# forum update



## TUGBrian (Sep 26, 2017)

just applied a new update to the forum website (all backend stuff)...please let me know or post here if you run into any errors while browsing the forums.

thank you!


----------



## taterhed (Sep 26, 2017)

Thanks....running smooth sofar....


----------



## taterhed (Oct 6, 2017)

I have had few instances last two days; I've seen a 'draft' posting ghost into the reply window--even after the (draft) posting has been posted to the thread.
The ghost appears in light text and will solidify into normal text if you click into reply box and begin to type.

I'm on a funny machine with restrictions and blockers though, so it might just be me.


----------



## VacationForever (Oct 6, 2017)

Looks good on my tablet and laptop.


----------



## TUGBrian (Oct 6, 2017)

taterhed said:


> I have had few instances last two days; I've seen a 'draft' posting ghost into the reply window--even after the (draft) posting has been posted to the thread.
> The ghost appears in light text and will solidify into normal text if you click into reply box and begin to type.
> 
> I'm on a funny machine with restrictions and blockers though, so it might just be me.

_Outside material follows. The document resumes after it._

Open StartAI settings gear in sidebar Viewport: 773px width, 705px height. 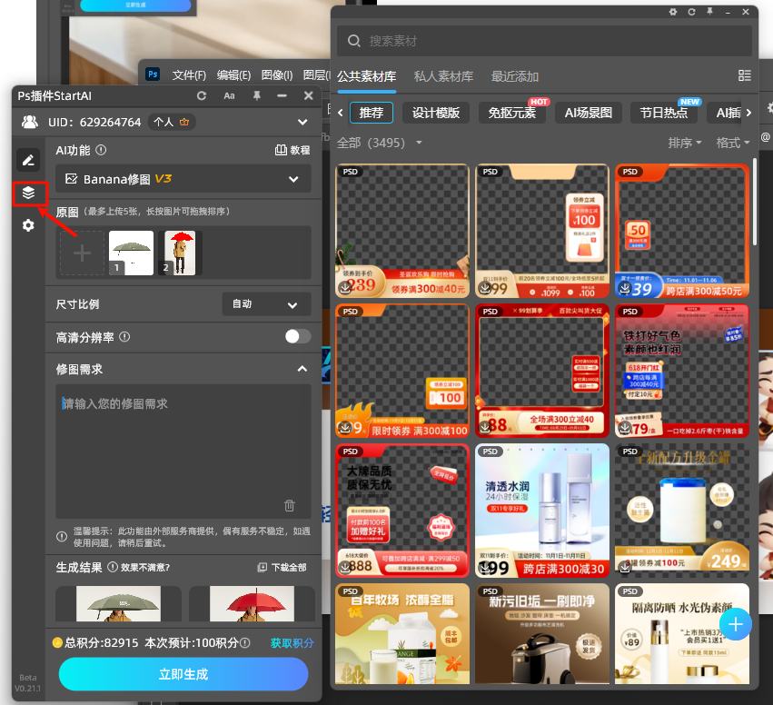(x=28, y=225)
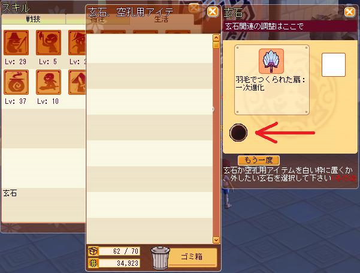
Task: Open the 戦技 skill tab
Action: tap(33, 19)
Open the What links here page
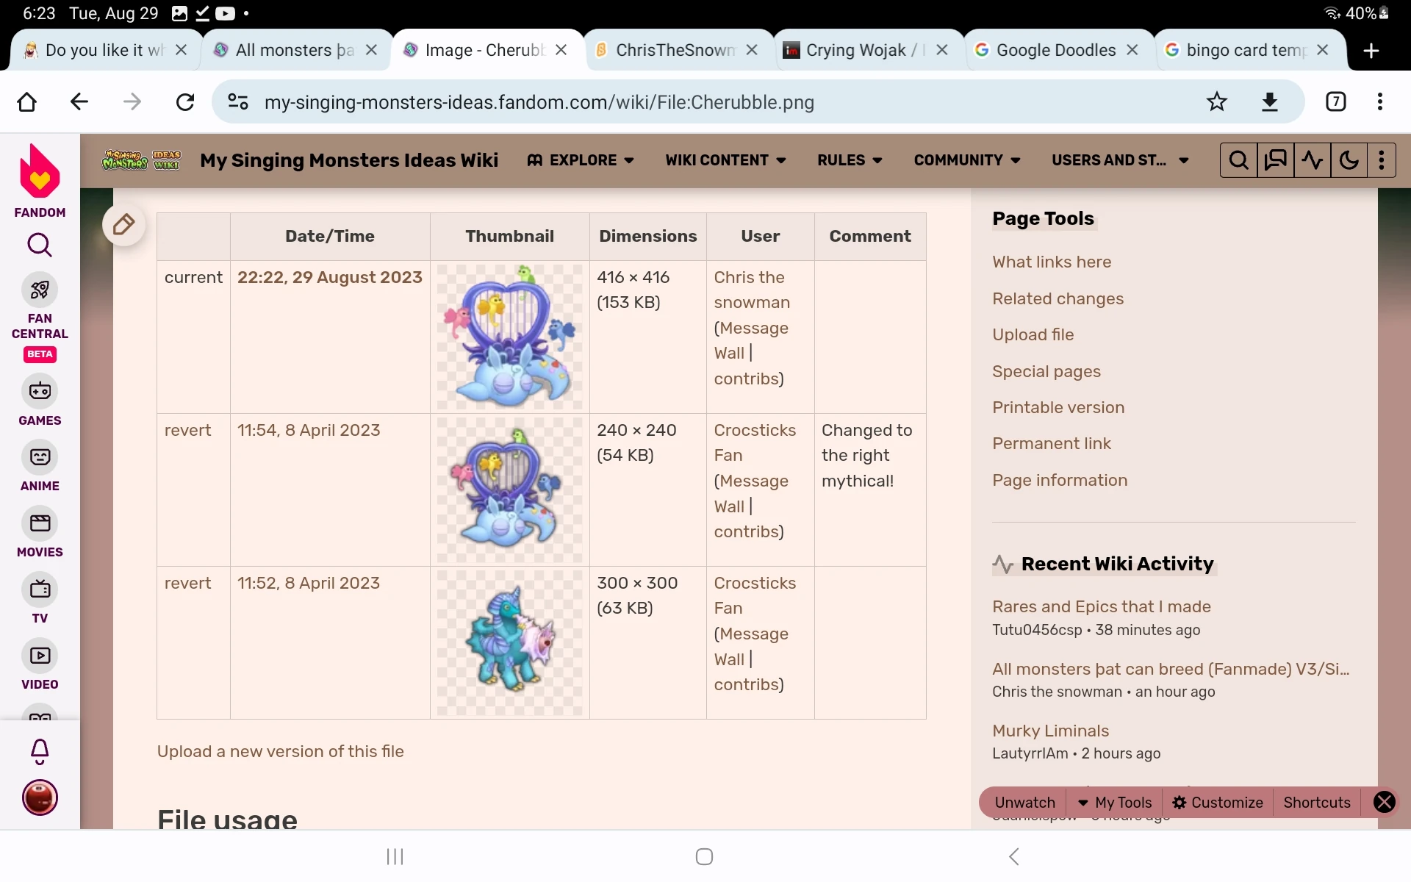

I believe this is an "auto save" feature when typing a post or reply.


----------



## Passepartout (Oct 6, 2017)

I kinda wondered... I'd type a reply, then delete- or just backspace to make it disappear, and the post would remain- lightened like maybe a draft until I would click it and hit the delete key. Sometimes I'll comment, but then not post. I feel better, but have less egg on my face.


----------



## VacationForever (Oct 6, 2017)

Passepartout said:


> I kinda wondered... I'd type a reply, then delete- or just backspace to make it disappear, and the post would remain- lightened like maybe a draft until I would click it and hit the delete key. Sometimes I'll comment, but then not post. I feel better, but have less egg on my face.


Well said. Ditto...


----------



## TUGBrian (Oct 6, 2017)

haaa...you arent the only one!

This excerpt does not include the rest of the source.